#### [Entries provided]
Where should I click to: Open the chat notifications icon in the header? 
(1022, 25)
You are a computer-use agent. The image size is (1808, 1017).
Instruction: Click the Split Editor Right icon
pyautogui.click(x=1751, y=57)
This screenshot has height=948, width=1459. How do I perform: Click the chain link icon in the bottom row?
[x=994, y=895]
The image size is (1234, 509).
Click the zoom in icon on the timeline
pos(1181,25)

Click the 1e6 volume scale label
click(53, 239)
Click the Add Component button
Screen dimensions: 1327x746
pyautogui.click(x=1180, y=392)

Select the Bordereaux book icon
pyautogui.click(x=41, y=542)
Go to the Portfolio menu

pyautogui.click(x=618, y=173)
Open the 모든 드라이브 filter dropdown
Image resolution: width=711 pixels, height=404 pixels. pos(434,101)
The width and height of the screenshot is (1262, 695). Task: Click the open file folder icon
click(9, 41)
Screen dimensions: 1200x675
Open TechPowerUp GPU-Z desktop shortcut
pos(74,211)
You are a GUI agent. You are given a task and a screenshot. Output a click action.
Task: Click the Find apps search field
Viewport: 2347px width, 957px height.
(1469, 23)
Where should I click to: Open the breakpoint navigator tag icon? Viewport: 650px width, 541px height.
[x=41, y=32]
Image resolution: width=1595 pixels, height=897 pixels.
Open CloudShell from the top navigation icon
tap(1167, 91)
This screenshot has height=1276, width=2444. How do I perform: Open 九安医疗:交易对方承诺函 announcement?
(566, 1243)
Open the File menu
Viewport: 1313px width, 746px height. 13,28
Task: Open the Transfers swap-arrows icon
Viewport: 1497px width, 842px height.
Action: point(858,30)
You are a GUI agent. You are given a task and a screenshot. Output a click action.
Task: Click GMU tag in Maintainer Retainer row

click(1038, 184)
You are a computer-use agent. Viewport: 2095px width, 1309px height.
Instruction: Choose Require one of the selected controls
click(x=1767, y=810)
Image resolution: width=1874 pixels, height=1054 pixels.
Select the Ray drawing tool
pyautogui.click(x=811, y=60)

#### [What the exercise asks]
Find "This screenshot has height=948, width=1459." in the entries above and copy that whole line exactly, then each line after it through the line that contains "Screen dimensions: 1200x675".

#### [Exercise result]
This screenshot has height=948, width=1459. How do I perform: Click the chain link icon in the bottom row?
[x=994, y=895]
The image size is (1234, 509).
Click the zoom in icon on the timeline
pos(1181,25)

Click the 1e6 volume scale label
click(53, 239)
Click the Add Component button
Screen dimensions: 1327x746
pyautogui.click(x=1180, y=392)

Select the Bordereaux book icon
pyautogui.click(x=41, y=542)
Go to the Portfolio menu

pyautogui.click(x=618, y=173)
Open the 모든 드라이브 filter dropdown
Image resolution: width=711 pixels, height=404 pixels. pos(434,101)
The width and height of the screenshot is (1262, 695). Task: Click the open file folder icon
click(9, 41)
Screen dimensions: 1200x675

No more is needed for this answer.